I had a look at both of your setups - Win 11 and Win 10 - assuming that the hardware was not changed when you went back to Win 10. Both instances (with their completed results) are visible so I looked at both sets of validated results - just eyeballing the last page of results in each case. My estimate for Run/CPU times were 518/19 for the Win 11 instance and 516/83 for the newer Win 10 results.
I say 'newer' to remind readers that there has been a data file change. The Win 11 results were for the file LATeah4021L12.dat whilst the Win 10 results were largely for LATeah4021L13.dat. It's always possible that results can change slightly when there is a change in the data file being analysed.
However, there's a more interesting change in how the hardware is being displayed by BOINC. For the Win 11 setup (BOINC version 7.20.2) the GPU is shown as "AMD AMD Radeon(TM) Graphics (12269MB)" whilst for the Win 10 setup (BOINC version 7.22.2) it's listed as "AMD AMD Radeon RX 6900 XT (16368MB)". I have no idea if this is due to the change in BOINC version, the potentially quite different drivers, or even a change in the GPU itself.
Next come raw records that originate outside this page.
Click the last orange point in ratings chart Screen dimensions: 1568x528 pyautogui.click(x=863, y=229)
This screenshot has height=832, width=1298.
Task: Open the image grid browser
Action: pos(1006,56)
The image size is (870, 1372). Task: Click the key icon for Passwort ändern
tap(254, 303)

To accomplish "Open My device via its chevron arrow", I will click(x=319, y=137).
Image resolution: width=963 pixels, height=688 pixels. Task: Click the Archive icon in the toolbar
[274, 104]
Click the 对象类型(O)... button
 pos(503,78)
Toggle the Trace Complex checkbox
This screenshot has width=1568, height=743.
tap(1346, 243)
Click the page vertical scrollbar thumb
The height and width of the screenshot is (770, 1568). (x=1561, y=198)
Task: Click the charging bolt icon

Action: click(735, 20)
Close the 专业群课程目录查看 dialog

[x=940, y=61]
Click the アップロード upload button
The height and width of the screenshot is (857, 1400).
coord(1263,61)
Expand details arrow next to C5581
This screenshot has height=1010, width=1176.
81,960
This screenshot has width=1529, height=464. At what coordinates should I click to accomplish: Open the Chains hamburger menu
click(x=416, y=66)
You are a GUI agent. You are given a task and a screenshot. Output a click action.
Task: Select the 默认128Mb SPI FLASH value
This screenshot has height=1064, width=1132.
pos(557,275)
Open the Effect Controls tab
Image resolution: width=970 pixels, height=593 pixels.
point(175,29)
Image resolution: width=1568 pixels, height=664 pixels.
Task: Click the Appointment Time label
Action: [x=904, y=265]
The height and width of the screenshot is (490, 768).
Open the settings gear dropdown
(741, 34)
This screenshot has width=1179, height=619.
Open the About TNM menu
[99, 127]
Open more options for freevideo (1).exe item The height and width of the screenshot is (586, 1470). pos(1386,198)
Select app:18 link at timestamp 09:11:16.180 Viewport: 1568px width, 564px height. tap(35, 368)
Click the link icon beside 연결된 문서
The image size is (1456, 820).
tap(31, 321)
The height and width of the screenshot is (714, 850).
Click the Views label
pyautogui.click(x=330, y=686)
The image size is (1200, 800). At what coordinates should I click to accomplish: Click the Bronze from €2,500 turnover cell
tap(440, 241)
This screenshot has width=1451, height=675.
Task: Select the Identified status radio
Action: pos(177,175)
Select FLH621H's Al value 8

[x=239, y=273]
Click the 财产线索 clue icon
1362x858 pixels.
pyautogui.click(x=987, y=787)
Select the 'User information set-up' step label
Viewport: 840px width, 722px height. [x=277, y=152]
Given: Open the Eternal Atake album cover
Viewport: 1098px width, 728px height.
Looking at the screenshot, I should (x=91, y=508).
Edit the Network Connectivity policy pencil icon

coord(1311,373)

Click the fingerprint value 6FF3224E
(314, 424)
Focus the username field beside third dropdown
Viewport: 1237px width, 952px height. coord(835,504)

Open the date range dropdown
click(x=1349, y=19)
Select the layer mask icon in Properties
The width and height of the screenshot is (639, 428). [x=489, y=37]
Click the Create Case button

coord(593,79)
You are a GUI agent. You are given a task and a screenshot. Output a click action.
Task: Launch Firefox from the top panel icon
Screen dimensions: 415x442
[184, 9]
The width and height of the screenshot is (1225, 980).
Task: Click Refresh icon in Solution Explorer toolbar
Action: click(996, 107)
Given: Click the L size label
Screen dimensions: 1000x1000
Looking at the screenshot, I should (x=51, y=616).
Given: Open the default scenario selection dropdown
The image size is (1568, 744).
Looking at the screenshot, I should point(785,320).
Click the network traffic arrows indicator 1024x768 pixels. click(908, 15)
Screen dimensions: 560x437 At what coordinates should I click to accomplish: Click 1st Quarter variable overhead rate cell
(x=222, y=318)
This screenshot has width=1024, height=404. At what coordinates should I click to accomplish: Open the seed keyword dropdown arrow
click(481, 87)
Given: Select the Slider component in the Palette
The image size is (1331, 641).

Whilst I assume it's the same GPU, the change in the detected VRAM seems puzzling.
So there are other explanations for the CPU time difference rather than just saying there's something wrong with Win 11. The GPU does the bulk of the calculations. The CPU time component is for 'supporting' the GPU. Some of that support is for transferring data to/from the GPU and some is for handling the last 10% when the 'toplist' of potential candidates is created. Perhaps the newer Win version has a more efficient driver (provided by AMD I assume) that doesn't need as many CPU cycles to provide that support.
Another possible explanation for the shorter CPU time might be a greater CPU frequency. Could it be that the Win 10 setup has the CPU frequency throttled down to save power whereas the Win 11 setup might be running at the full frequency? Did you check the CPU speed being used in each case?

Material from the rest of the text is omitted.